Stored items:
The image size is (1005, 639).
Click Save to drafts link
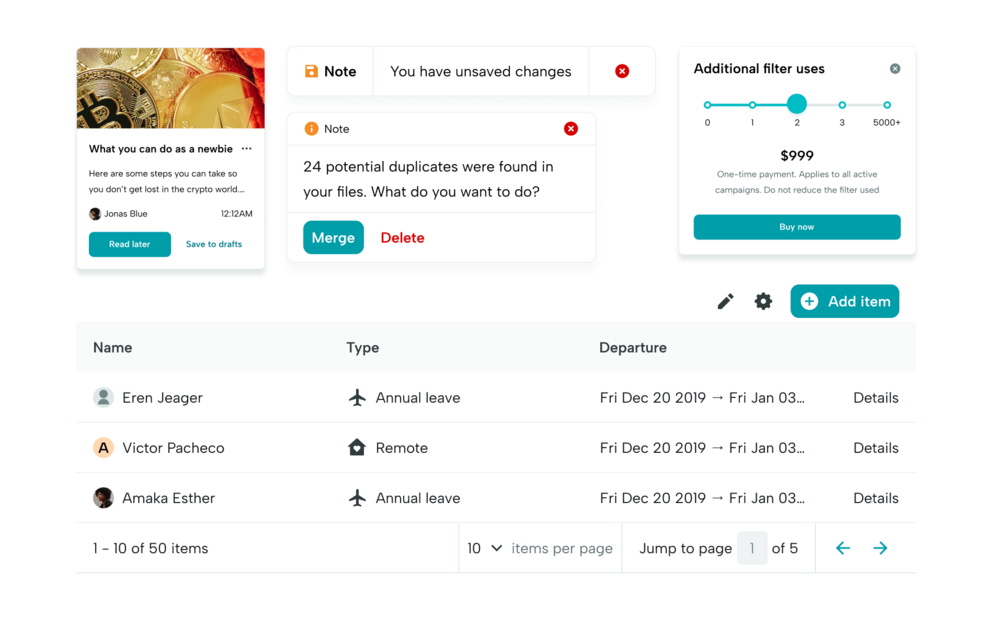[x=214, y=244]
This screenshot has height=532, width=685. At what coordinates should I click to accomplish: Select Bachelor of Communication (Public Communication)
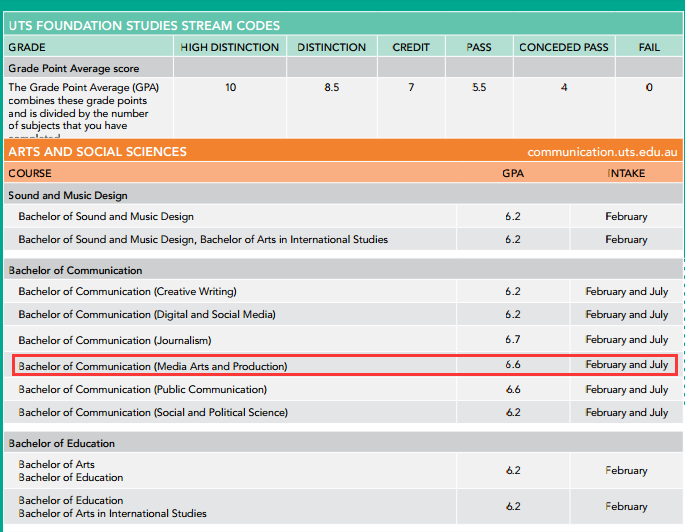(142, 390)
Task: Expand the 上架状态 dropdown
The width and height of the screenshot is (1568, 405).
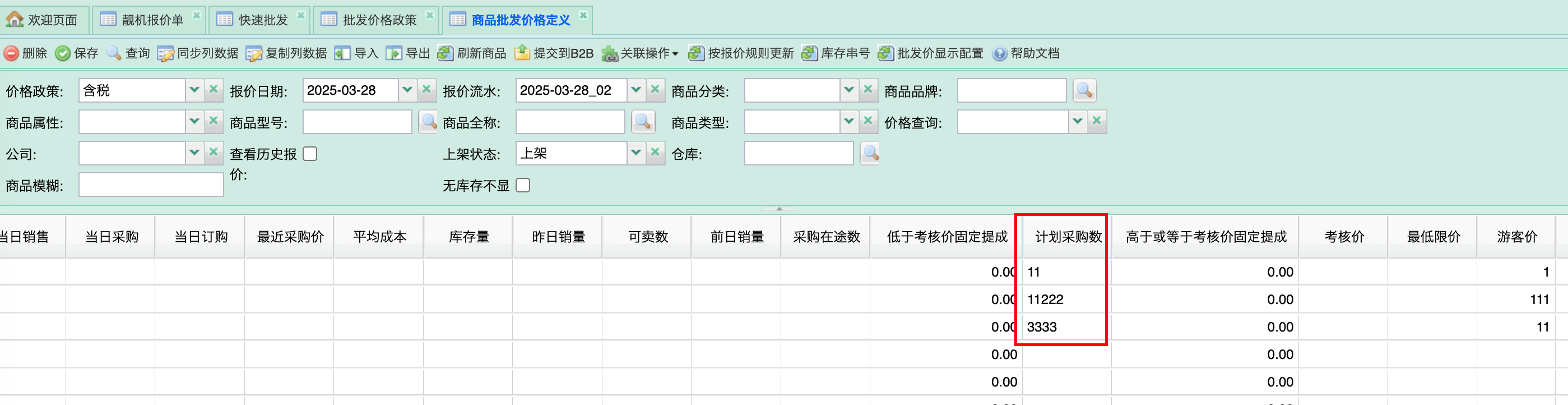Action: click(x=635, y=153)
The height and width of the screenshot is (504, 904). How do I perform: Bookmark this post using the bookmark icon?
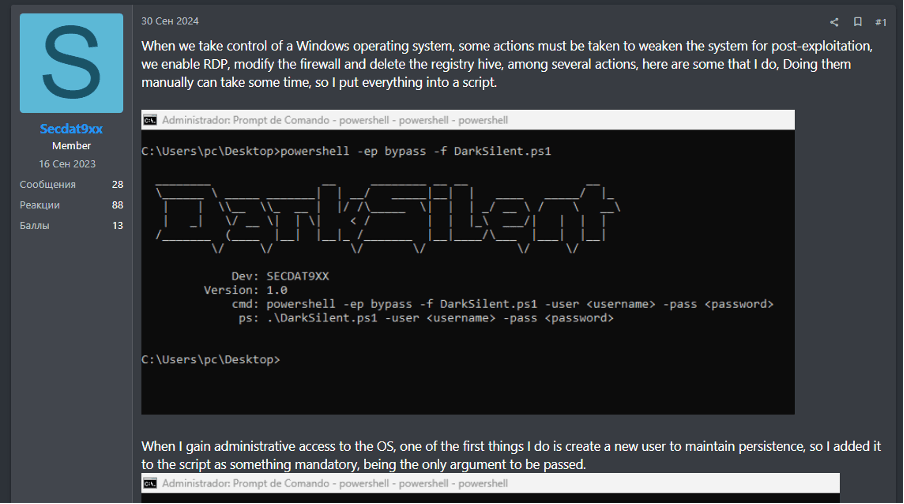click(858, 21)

# Assignment
For every line above, produce an exact transcription that omits the images.

# Answer section
The image size is (1005, 639).
Click Save to drafts link
[x=214, y=244]
This screenshot has height=532, width=685. At what coordinates should I click to accomplish: Select Bachelor of Communication (Public Communication)
(142, 390)
Task: Expand the 上架状态 dropdown
The width and height of the screenshot is (1568, 405).
Action: click(x=635, y=153)
The height and width of the screenshot is (504, 904). How do I perform: Bookmark this post using the bookmark icon?
click(858, 21)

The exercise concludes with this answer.